WHAT TO PRODUCE -
Could you say how many lines below contain the word "Interpretive"? Give the number with no other text.

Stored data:
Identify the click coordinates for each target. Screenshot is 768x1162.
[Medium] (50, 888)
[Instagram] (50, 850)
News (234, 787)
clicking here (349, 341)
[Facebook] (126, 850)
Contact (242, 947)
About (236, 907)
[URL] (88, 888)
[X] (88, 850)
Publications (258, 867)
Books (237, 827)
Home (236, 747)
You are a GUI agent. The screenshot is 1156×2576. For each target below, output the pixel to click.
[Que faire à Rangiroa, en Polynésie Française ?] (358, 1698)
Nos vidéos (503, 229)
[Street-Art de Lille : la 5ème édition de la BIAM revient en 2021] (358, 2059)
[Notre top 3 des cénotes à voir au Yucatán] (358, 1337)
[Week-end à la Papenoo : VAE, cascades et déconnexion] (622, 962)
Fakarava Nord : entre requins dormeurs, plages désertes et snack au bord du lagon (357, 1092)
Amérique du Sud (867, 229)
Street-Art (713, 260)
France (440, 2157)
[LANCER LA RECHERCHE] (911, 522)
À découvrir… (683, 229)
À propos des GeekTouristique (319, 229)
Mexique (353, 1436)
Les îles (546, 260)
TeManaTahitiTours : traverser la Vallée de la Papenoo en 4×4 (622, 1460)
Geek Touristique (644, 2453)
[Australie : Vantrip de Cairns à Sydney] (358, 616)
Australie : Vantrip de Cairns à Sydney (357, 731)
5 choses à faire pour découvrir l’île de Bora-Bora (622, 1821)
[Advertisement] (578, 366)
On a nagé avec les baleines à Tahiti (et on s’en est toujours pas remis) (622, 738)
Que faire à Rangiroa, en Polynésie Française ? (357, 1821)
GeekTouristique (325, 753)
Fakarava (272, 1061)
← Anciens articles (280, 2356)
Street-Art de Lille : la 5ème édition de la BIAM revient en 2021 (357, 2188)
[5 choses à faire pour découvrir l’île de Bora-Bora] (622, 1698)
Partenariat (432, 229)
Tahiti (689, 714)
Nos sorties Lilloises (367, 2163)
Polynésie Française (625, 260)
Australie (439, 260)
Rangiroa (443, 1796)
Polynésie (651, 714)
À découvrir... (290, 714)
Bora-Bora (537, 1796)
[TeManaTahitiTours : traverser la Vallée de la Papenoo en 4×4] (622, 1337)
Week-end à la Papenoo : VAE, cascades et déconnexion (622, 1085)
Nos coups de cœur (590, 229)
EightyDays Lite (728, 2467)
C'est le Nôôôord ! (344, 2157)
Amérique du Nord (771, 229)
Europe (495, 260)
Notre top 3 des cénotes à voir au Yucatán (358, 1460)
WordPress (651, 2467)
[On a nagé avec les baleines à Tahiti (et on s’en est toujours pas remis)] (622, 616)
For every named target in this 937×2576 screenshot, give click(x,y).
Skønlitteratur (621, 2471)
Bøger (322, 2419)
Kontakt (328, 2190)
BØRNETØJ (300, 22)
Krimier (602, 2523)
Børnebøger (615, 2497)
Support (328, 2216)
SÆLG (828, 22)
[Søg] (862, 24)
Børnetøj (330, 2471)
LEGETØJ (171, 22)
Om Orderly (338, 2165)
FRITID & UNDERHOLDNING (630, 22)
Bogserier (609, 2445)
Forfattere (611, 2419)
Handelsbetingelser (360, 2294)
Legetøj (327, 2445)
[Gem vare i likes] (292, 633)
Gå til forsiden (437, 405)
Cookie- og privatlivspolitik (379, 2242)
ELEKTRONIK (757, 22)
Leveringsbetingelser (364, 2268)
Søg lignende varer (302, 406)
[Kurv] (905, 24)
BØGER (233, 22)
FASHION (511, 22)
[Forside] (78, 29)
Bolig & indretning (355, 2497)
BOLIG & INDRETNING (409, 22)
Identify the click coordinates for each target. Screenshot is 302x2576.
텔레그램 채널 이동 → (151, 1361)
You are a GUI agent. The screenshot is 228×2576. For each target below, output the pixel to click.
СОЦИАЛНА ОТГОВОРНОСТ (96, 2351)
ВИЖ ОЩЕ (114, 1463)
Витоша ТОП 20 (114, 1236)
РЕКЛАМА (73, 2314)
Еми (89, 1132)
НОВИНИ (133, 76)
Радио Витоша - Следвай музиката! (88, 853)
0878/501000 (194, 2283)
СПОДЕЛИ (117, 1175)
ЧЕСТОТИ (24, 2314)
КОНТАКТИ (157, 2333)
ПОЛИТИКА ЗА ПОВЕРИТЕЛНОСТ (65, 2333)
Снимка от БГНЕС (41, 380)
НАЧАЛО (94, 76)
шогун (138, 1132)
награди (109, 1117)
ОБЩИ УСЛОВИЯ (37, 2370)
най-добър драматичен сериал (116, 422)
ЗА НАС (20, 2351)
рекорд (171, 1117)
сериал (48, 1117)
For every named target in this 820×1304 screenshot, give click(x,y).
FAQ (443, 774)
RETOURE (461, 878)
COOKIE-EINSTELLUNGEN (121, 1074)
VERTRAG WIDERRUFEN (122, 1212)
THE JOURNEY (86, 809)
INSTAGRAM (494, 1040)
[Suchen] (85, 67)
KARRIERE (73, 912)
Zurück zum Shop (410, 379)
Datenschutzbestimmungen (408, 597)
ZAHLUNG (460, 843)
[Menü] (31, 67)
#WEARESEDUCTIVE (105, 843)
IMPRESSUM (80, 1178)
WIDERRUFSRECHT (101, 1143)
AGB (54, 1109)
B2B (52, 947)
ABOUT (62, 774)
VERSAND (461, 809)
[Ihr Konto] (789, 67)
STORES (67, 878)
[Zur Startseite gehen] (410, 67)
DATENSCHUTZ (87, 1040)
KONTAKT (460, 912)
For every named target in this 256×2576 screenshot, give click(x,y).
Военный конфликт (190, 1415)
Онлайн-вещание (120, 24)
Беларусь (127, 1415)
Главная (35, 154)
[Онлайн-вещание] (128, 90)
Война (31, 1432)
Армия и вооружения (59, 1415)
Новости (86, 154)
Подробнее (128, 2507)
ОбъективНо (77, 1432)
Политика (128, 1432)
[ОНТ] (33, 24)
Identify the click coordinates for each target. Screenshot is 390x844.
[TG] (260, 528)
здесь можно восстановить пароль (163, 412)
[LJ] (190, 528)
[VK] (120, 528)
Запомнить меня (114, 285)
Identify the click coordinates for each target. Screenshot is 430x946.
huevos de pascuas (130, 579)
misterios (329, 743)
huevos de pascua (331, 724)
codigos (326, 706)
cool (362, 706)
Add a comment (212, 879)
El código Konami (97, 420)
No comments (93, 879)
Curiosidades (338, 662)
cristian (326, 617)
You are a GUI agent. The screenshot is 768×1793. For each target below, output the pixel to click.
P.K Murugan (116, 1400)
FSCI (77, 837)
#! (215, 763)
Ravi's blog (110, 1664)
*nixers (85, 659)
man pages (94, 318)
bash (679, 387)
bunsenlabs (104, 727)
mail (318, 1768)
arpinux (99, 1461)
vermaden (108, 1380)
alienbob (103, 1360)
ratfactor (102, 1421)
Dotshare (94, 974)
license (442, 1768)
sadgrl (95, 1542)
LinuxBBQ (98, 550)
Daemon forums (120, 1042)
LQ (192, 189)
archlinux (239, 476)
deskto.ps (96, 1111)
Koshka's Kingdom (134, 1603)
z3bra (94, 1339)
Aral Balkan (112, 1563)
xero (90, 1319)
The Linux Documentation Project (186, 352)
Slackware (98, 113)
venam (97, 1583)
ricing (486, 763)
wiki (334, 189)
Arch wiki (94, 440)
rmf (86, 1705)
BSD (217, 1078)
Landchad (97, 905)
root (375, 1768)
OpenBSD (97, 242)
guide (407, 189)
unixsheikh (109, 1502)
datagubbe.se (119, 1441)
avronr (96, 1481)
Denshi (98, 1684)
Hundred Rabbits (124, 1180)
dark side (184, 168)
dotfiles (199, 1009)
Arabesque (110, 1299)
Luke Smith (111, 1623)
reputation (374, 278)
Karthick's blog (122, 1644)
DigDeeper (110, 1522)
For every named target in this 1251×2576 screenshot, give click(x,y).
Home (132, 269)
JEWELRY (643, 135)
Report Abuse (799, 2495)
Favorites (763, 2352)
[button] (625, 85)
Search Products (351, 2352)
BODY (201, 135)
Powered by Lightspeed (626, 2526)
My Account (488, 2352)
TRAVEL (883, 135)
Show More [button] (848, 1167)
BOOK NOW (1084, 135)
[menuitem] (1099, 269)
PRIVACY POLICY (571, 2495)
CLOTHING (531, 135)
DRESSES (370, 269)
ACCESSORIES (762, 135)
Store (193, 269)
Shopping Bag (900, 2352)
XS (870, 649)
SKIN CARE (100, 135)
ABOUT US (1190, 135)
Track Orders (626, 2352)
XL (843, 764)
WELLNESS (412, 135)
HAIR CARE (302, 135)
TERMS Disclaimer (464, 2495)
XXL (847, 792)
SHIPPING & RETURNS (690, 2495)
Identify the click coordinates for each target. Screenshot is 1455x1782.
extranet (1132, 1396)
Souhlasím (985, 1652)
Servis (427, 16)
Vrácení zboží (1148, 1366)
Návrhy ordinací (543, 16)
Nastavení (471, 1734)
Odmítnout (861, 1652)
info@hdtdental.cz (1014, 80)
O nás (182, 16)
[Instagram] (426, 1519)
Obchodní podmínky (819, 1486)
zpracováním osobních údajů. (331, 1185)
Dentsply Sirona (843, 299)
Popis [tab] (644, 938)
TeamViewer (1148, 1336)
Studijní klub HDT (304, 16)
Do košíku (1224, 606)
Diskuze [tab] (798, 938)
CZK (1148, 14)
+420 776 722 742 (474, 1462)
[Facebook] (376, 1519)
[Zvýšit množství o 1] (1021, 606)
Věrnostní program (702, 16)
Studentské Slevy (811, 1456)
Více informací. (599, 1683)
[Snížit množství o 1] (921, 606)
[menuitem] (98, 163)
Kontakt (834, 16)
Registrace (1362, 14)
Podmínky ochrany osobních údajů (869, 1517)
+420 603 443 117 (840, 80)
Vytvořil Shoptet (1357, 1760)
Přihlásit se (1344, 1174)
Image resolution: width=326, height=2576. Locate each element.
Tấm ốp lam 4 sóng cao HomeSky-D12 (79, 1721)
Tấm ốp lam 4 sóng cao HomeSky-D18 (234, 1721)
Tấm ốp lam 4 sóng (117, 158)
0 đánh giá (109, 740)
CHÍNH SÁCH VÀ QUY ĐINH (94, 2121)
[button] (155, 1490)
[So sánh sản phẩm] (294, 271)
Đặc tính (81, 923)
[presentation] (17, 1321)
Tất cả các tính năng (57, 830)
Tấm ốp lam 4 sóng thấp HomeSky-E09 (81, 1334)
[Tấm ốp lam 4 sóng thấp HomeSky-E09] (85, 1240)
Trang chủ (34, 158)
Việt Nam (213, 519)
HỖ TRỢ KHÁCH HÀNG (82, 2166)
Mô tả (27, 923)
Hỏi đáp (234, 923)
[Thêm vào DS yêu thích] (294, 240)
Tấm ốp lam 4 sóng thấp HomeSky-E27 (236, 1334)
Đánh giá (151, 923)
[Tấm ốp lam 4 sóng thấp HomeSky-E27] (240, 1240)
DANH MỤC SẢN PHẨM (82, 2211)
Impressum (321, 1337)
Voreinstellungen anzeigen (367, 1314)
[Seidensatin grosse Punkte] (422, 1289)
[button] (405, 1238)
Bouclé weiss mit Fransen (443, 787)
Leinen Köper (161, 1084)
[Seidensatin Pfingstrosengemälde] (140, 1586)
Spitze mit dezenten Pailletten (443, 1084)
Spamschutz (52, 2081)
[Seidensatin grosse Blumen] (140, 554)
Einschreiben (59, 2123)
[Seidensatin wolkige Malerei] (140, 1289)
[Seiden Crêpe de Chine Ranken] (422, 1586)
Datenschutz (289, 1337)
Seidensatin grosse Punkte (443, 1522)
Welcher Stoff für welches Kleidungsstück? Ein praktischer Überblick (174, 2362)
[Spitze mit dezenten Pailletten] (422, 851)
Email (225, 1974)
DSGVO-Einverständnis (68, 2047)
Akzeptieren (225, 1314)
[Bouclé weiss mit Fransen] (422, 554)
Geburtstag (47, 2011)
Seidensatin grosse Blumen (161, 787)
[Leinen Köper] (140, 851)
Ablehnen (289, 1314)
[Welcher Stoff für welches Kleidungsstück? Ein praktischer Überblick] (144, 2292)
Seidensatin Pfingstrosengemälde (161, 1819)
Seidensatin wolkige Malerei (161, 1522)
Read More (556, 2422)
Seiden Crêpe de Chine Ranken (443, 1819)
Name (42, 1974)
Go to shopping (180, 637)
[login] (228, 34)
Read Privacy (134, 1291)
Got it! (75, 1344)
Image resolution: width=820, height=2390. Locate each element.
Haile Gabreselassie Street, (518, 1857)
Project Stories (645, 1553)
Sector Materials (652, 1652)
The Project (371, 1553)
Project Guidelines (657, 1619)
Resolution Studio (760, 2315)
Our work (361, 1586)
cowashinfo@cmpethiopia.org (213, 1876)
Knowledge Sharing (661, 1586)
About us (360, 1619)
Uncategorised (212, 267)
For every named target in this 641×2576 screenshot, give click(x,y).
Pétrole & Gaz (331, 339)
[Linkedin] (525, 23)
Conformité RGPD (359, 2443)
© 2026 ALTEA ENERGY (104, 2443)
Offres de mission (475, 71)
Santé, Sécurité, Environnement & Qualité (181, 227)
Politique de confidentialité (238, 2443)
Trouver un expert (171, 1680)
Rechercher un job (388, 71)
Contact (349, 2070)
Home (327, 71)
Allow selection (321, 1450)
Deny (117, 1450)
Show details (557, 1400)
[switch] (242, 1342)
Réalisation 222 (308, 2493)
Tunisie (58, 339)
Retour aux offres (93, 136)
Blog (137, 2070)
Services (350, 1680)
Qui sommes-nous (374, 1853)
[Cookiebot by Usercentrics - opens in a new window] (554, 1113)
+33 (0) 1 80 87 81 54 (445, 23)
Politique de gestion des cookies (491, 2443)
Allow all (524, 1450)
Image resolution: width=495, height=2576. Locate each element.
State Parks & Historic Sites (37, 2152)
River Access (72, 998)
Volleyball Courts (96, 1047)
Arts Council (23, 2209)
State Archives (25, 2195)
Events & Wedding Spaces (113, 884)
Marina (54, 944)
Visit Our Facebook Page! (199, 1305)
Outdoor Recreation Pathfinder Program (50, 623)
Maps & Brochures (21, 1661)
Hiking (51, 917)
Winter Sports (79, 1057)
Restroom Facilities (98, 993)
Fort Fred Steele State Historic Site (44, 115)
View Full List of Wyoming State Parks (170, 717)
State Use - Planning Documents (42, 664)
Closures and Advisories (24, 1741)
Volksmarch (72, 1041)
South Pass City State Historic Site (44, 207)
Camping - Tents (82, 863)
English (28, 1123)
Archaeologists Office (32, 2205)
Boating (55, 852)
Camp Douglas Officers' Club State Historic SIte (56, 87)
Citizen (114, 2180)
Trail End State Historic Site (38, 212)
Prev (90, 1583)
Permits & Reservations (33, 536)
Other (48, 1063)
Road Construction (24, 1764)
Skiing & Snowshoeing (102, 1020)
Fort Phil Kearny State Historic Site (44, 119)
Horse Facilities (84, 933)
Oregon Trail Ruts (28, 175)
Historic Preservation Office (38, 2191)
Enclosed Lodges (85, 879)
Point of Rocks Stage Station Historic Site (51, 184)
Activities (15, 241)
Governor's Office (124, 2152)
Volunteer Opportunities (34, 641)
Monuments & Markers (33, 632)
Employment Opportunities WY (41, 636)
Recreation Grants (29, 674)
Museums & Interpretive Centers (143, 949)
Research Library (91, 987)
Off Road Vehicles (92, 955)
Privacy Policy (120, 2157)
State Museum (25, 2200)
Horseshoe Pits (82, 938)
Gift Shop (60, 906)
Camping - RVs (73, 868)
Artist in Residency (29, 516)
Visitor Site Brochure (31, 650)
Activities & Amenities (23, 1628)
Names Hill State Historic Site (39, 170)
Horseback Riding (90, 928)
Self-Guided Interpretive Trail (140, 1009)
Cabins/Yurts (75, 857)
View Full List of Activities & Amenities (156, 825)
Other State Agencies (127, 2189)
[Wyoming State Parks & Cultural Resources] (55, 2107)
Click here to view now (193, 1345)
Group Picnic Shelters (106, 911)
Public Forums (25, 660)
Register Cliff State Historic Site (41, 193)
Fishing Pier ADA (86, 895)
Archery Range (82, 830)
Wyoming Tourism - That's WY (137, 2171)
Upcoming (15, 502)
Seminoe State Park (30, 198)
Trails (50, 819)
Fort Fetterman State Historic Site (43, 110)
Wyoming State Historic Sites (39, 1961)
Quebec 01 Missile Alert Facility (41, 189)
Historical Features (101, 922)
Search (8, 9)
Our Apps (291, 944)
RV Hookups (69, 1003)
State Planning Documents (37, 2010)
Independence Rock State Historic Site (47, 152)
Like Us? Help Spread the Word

TASK RESULT -
2